Is anybody making a PLL IC with multiplier input phase detector that doesn't cost, like $50+ from Analog Devices ? Parts that are active and still being manufactured ?
I used to use ones like the XR-215 and some others but have not seen any for many years now.
The 74HC4046 is OK but not the phase detector I am looking for.
Not for microwave use. Much lower frequency than those kinds.
We do already use the Silego Greenpak devices. Great parts !
This question was intended to find one like the old PLL chips that, Like Phil Hobbs said, are all gone now. As fo the MC1496, we used to actually use those many decades ago in an FM tuner we used to make.
The reason for the analog multiplier instead of digital comparator or zero crossing detector is that this was going to be used for synching to 60Hz (ish) AC grid or generator sine-waves that may very well be distorted. Especially genny waveforms. Those do not ensure that zero crossing is clean and detectble repeatably.
I had even looked to try and find an analog multiplier IC and those are not availabe for cheap.
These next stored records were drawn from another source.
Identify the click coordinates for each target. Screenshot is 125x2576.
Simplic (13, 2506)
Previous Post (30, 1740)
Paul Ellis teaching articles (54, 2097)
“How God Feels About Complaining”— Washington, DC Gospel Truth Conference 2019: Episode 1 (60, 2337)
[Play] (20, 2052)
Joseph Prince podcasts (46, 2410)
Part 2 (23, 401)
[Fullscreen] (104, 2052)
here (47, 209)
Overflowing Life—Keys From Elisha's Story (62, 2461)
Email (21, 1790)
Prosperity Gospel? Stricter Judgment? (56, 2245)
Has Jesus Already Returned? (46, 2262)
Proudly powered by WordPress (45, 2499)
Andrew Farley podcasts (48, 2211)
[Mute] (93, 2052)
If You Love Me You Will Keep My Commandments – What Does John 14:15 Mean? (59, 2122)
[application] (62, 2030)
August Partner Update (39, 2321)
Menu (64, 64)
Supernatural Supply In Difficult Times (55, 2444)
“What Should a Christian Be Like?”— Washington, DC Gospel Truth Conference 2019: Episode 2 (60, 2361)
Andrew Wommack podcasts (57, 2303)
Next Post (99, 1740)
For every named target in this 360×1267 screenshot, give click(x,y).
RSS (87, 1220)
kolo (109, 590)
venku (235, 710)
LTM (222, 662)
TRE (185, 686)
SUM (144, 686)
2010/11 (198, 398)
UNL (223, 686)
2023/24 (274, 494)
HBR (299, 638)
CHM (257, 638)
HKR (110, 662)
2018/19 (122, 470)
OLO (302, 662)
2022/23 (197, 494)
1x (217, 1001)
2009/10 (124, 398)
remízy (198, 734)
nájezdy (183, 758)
Could make one out of log amps using CD3046 transistor arrays but that is quite a few parts.
I think that the way to do this may actually be to use a cheap ARM Cortex M0+ or similar micro with at least 2 A/D inputs and at least some speed. 60 Hz area should work easily done with a 48 MHz part I think. The whole PLL should be able to be done in one of these actually. Digital filtering and all.
He wants an analog multiplier chip. so he can multiply by a local sine wave. The XOR gate multiplies by a local square wave - cheaper, but not the same, Think about the higher odd harmonic content.
On 2023-05-28 00:52, boB wrote:> On Sat, 27 May 2023 21:10:34 -0700, John Larkin > snipped-for-privacy@highlandSNIPMEtechnology.com wrote: >
If the waveform can be really gnarly, then what you want is a digital lock-in, where you multiply samples of the input by samples of a good-quality sine wave, and relying on the orthogonality of sines and cosines in both the continuous-time and sampled domains.
There are various way of doing that, mostly depending on whether the sampling clock is derived from a fixed-frequency oscillator or from one locked to the input. There are advantages to both.
Using a fixed-frequency sampling clock is simpler, and all the nice Fourier transform and DSP theorems hold exactly.
Using a phase-locked sampling clock helps keep all the sampling and slewing transients fixed, so that non-ideal behavior of the sampling system doesn't lead to phase modulation. (Frequency-domain applications are absolutely brutal at showing up any non-ideal behavior of your sampling system, which is why everybody seems to screw up their first digital lock-in design.)
We're obviously relying on the validity of the orthogonality relations in both cases, so in the variable-clock case, the tuning range has to be kept within reasonable bounds. (The math isn't difficult, but you do have to take some care.)
The problem here is (as usual) poorly defined. I think Bob wants to generate a sine that's sync'd to the 60 Hz line, so the pull range will be tiny.
One could software generate a DDS sine, conveniently available in quadrature, and multiply the 90 degree guy against the acquired reference sine to make the loop error, which servoes the DDS frequency. Something like that.
Software DDS, filtering, PLLs, things like that are fun. One can Spice and tune a whole analog system and then just code it in the most barbaric way.
An analog multiplier and and analog sine wave can work just as well.
Getting tunable clean sinewave oscillator for a phase-locked loop can be tricky. I've worked out a couple of ways of doing it, but haven't put any of them into practice.
A well filtered Direct Digital Synthesis chip can come pretty close
There's also a lot of high frequency digital hash floating around the powers, and it takes careful design and layout to keep it out of the places where it creates problems. Using ECL logic puts much less hash on the power rails, but that tends to be impractical.
Getting the layout and right and keeping the high frequency hash away from the sensitive bits takes no less care.
Of course the square wave has all the odd harmonics up to the limit set by your switching speed, so that ease comes at a cost.
Sometime a "modified sine wave" which is to say a three level waveform which is high for 2/6 of the period, zero for 1/6th of the period, low for 2/6th of the period and zero again for the last 1/6th of the period, can be handy - it has no third harmonic content and the fifth and seventh harmonics are reduced.